Decision Date30 October 1906
Citation55 S.E. 351,142 N.C. 453
PartiesHULL v. TOWN OF ROXBORO.
CourtNorth Carolina Supreme Court

Appeal from Superior Court, Person County; Moore, Judge.

Action by Luther Hull against the town of Roxboro. From a judgment for plaintiff, defendant appeals. Affirmed.

A municipal corporation is not civilly liable for failure to pass ordinances which, if passed, would preserve the public health or otherwise promote the public good.

A municipal corporation, having enacted health ordinances under its legislative power, is not civilly liable for any omission to enforce the same or to see that they are properly observed.

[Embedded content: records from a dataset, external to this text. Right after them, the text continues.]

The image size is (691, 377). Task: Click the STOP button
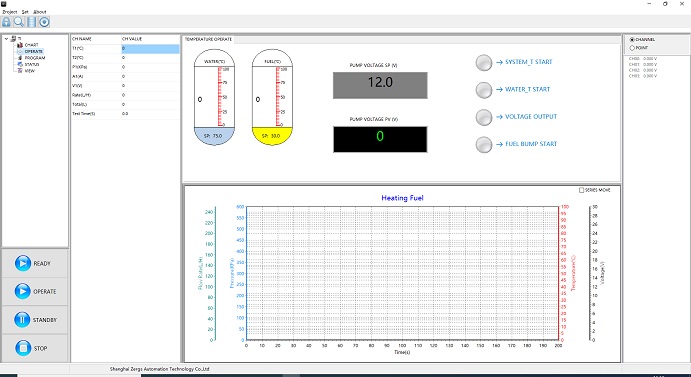35,348
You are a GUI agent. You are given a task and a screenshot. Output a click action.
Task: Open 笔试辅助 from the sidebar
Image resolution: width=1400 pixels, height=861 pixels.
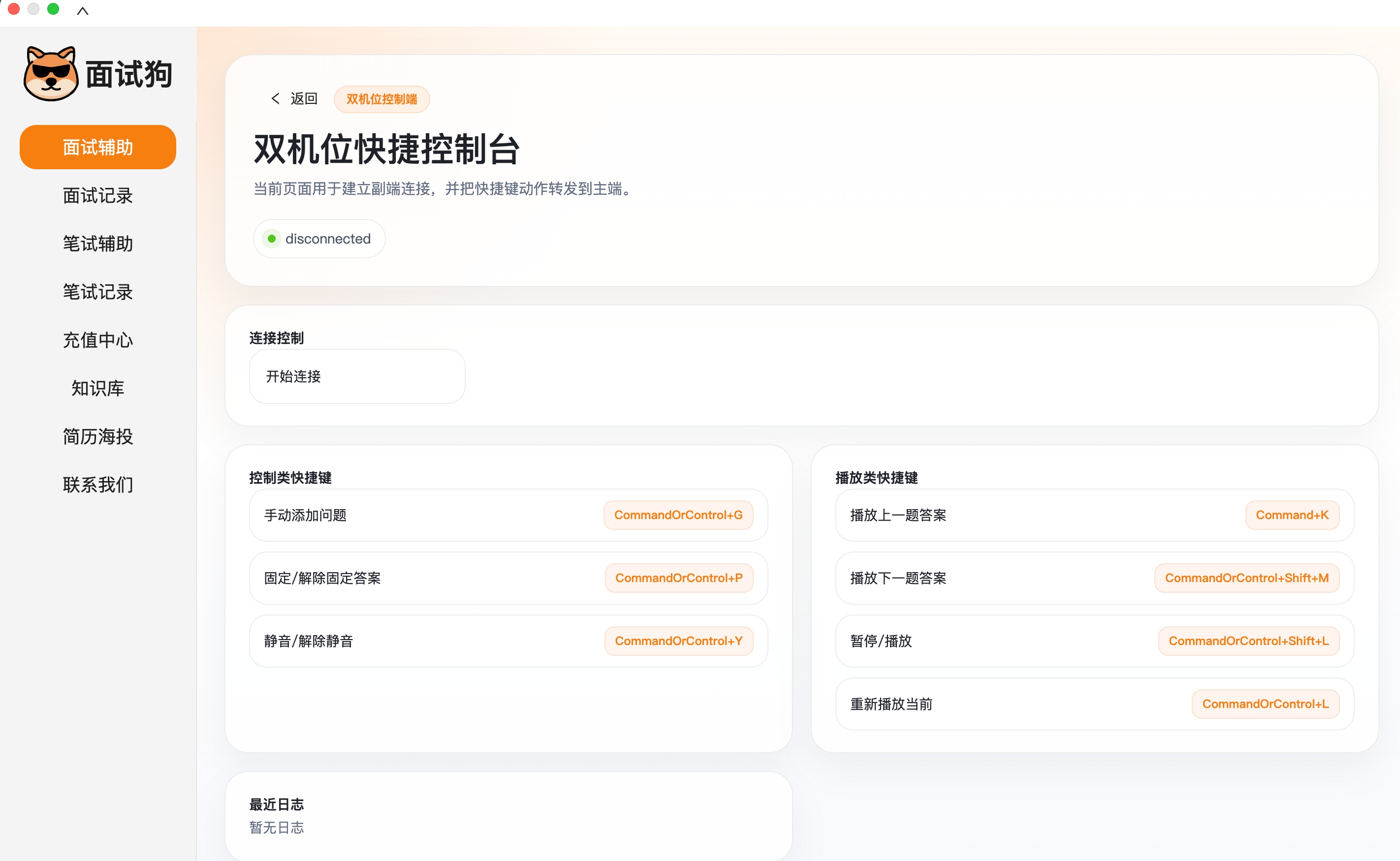coord(97,244)
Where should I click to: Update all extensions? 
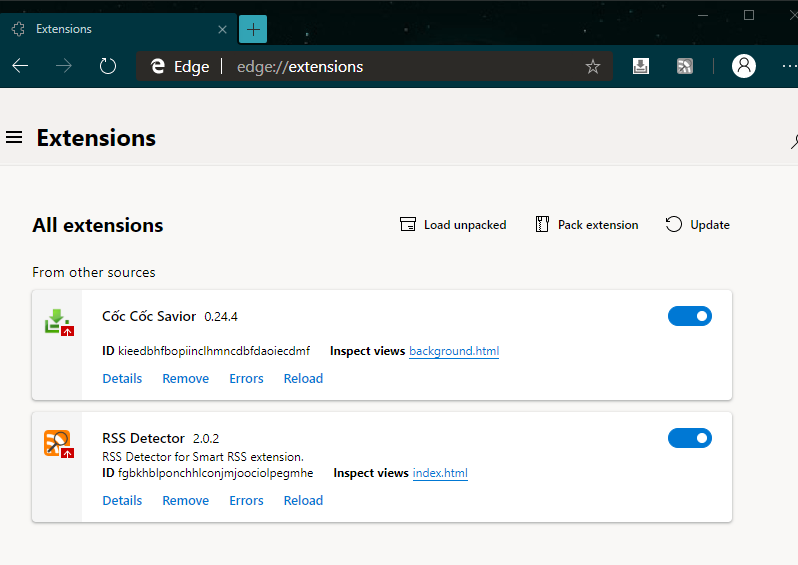click(x=698, y=225)
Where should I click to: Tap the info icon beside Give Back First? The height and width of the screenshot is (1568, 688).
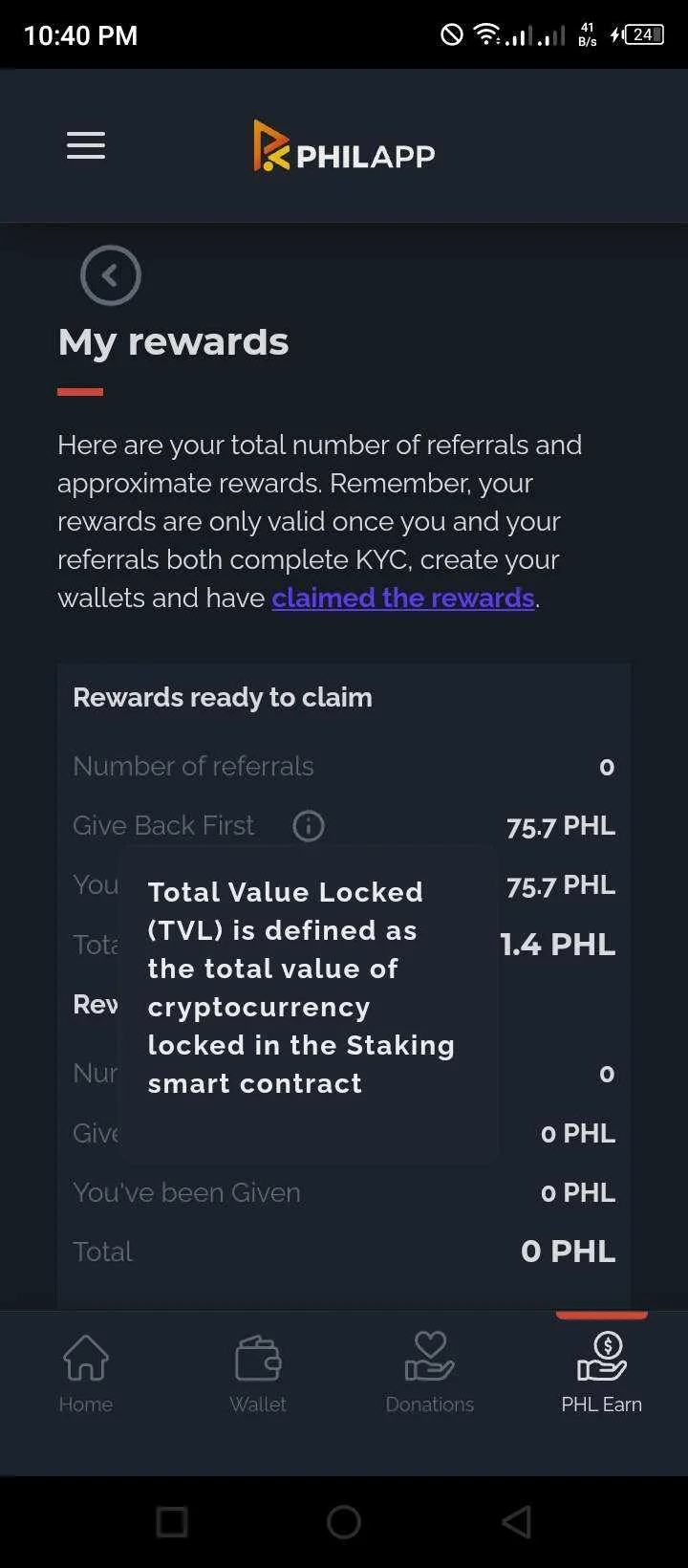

Plaintiff alleges that defendant is required by its charter to enact and enforce ordinances which may be necessary to preserve the public health and to prevent the existence of nuisances, and that in compliance with this requirement it did pass ordinances for the suppression of nuisances and the protection of public health, which prescribed fines and penalties for their violation, and among others an ordinance providing how pigsties or hogpens and privies, should be erected and kept clean, so as to prevent offensive odors therefrom, which would cause contamination of the air and produce disease, thereby making them a nuisance; that one of the plaintiff's neighbors, living on an adjoining lot kept his hogpen and privies in a filthy condition, contrary to the provisions of the said ordinances, and that they were so situated with reference to the plaintiff's dwelling being on a higher level, that the drainage from them was carried upon the plaintiff's premises, and that by reason thereof the health of the plaintiff's wife and of his infant child was seriously impaired, and that he was consequently put to great trouble and expense in their cure that he requested the mayor and two of the commissioners of the town to notify the board of commissioners of the existing condition of his neighbor's lot, and warned them that it was a menace to the health of his family, but that the defendant failed to enforce the said ordinances and abate the nuisance, though the health officer of the town reported the condition of his neighbor's premises to the board, and they were therefore advised of the situation. The plaintiff then alleges the special damage he has suffered as the result of the alleged wrongful acts and omissions of the defendant and prays judgment for $1,500 and costs. The defendant first answered denying the material allegations of the complaint but at the trial demurred ore tenus thereto, upon the ground that no cause of action was stated therein. The court sustained the demurrer and dismissed the action. Plaintiff excepted and appealed.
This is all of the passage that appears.